Dr. Whitley discharges him with reluctance.
“If it weren’t for Trudy,” he says, wrapping fresh bandages around Will’s abdomen and knee, “I would never let you go. I know she’ll take care of you.”
Trudy is sitting at the foot of the bed.
“And the little fact that you have too few beds,” she rejoins. “Will here is taking up valuable space. I’m on your side, Doctor. I was a nurse for two weeks. Remember? ”
The doctor laughs. “Of course. How could I forget?” He turns serious. “Trudy, you must change the bandages daily, and you must cleanse the skin and the wounds with a solution of water and peroxide that I’ll have the nurse make up for you. No matter if Will says he doesn’t need it, you must do it without exception.”
Trudy nods. “I’ll be a model of reliability and efficiency,” she says.
Once at Angeline’s, she sets him up in bed although he feels fine. Their room is messy, with her clothes spilling out of a suitcase onto the floor and her toiletries scattered on the windowsills, the bathroom basin, the bed. There are model airplanes strung from the ceiling and a wooden desk piled high with schoolboy mysteries.
“Whose room is this? ”
“It’s Giles’s-my godson, did you know him?”
“I’ve never met him.”
“He’s always away at school and now they’re having him stay for the meantime with Frederick ’s family in England until this all settles down.”
“Oh,” he says.

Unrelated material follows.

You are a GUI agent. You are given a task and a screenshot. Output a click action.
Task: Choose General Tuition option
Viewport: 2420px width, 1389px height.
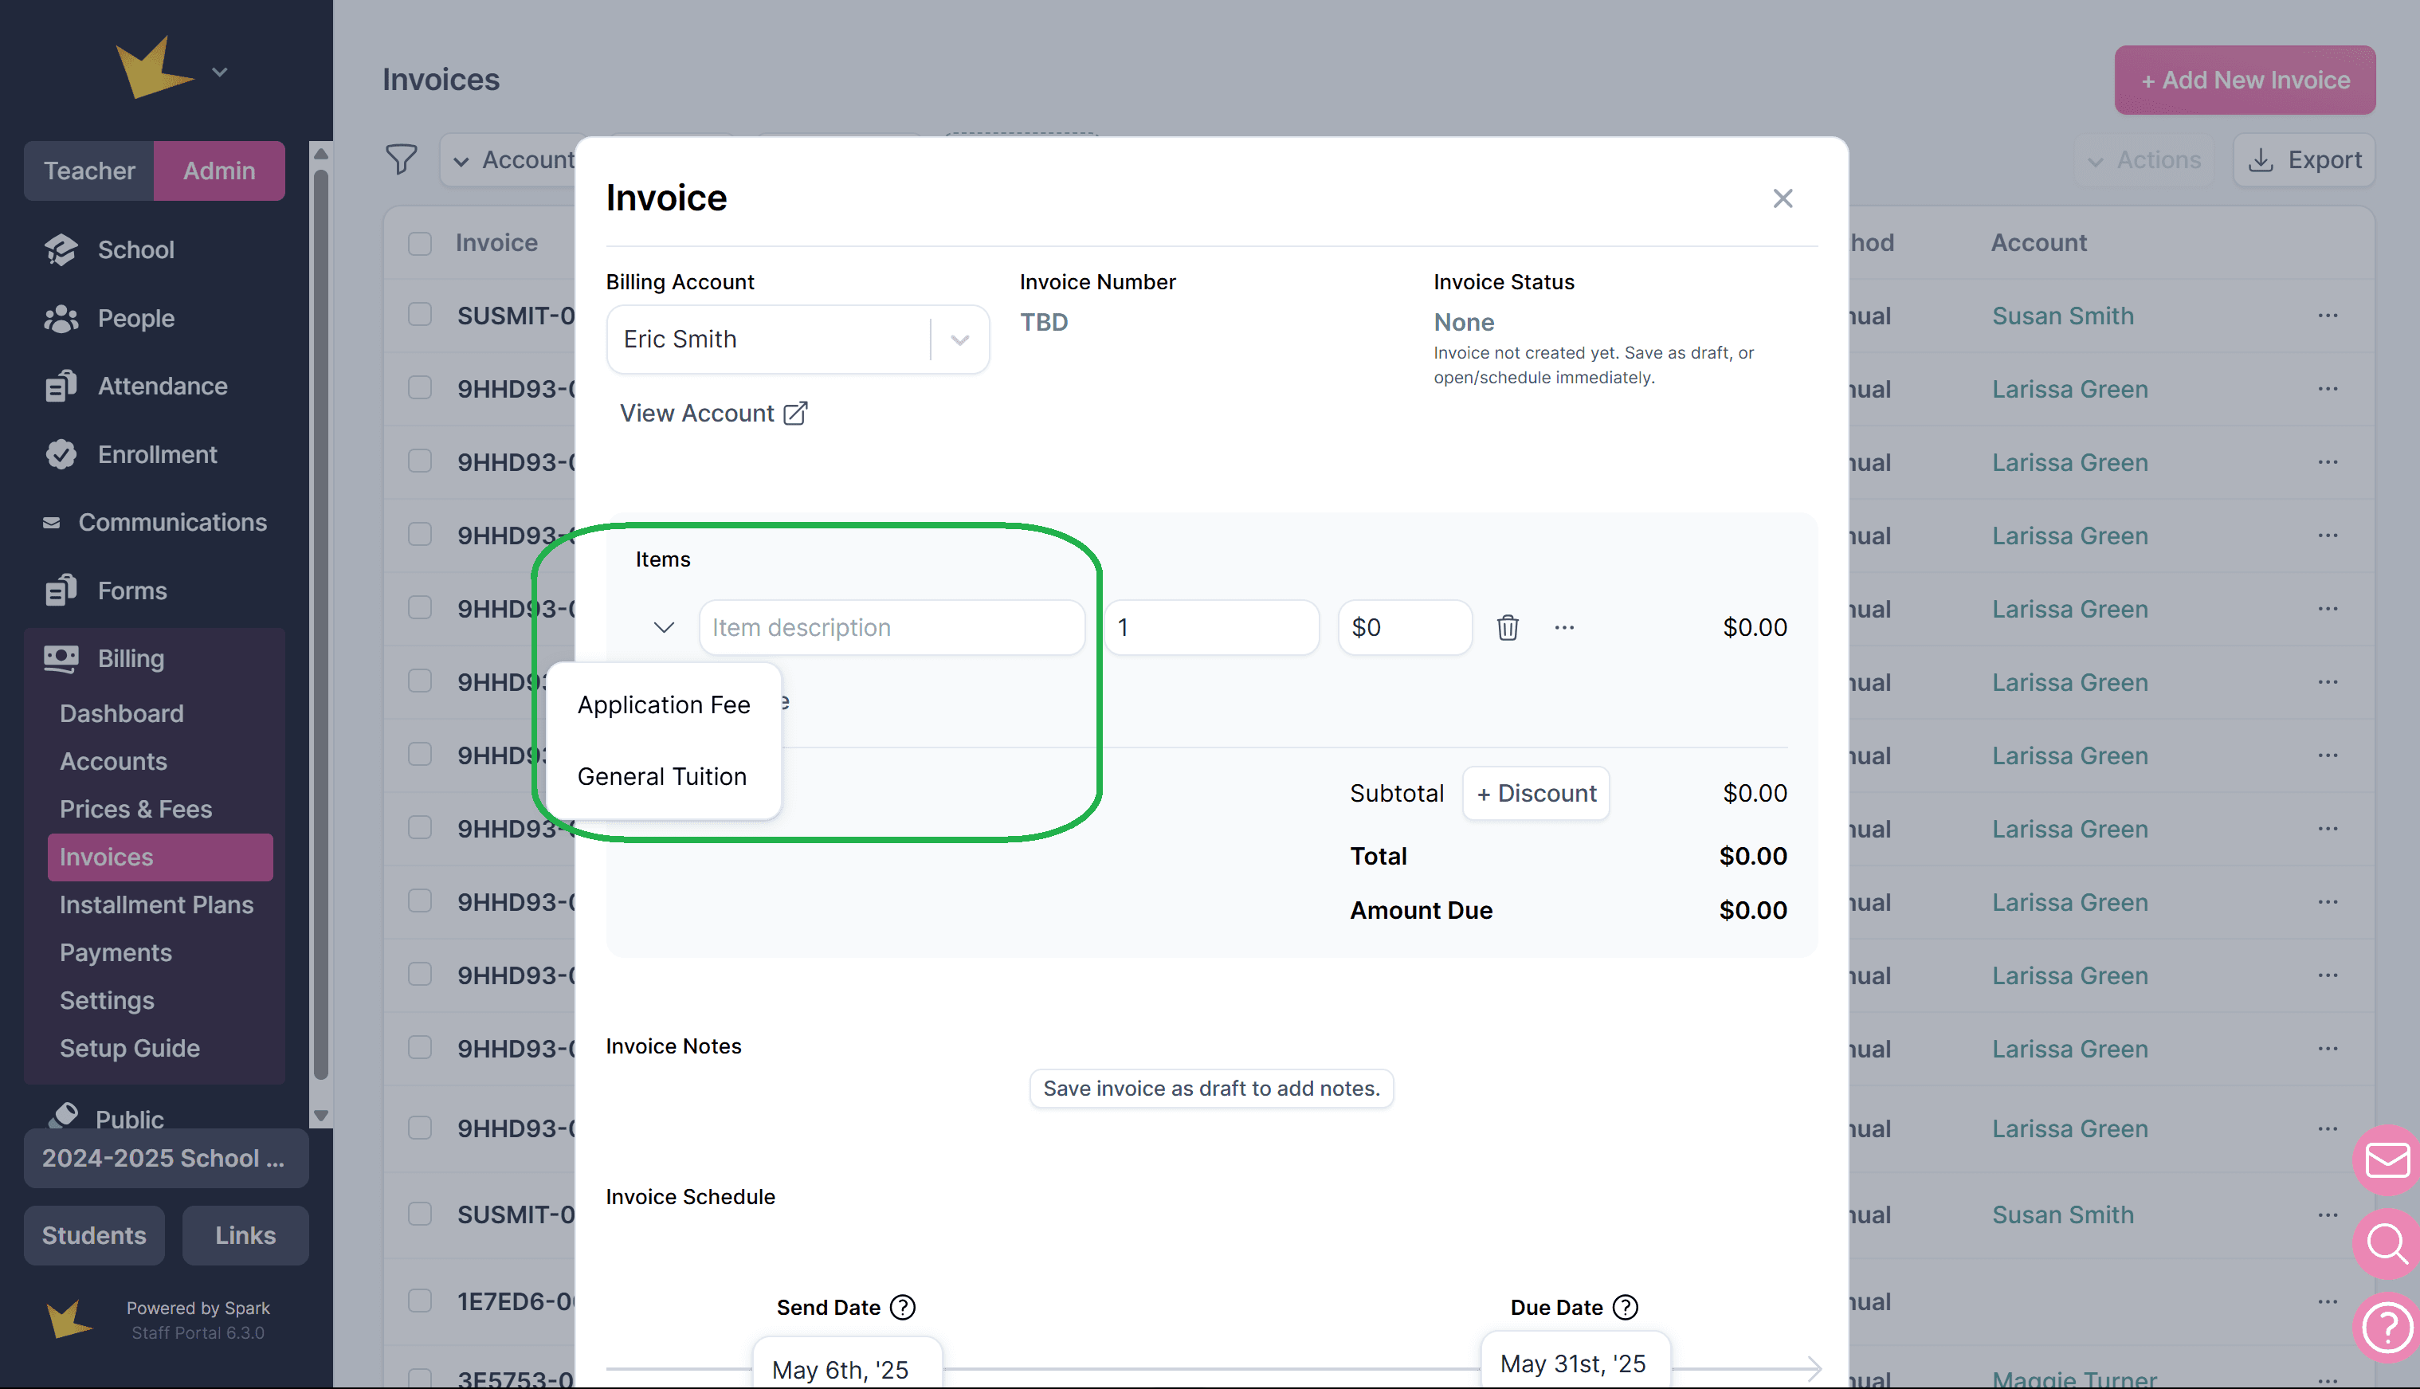(662, 777)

The room is streaked with dusty light from a window. “I’m not an invalid, you know,” he says. “I could probably walk to Central and back.”
“Don’t be ridiculous,” she says. “You’re to take it easy.”
But he is better, and she sees it, and soon they venture out, to see empty roads, closed storefronts, people scurrying from place to place, not looking anywhere but at the ground.
“There’s been an incredible amount of looting,” she says. “And the government is rationing rice. It’s been rather amazing. I was walking down Gloucester Road and I saw police firing their guns in the air to disperse a crowd, and I wondered, where do those bullets go? When they come down, if they hit someone, can’t they kill somebody that way?”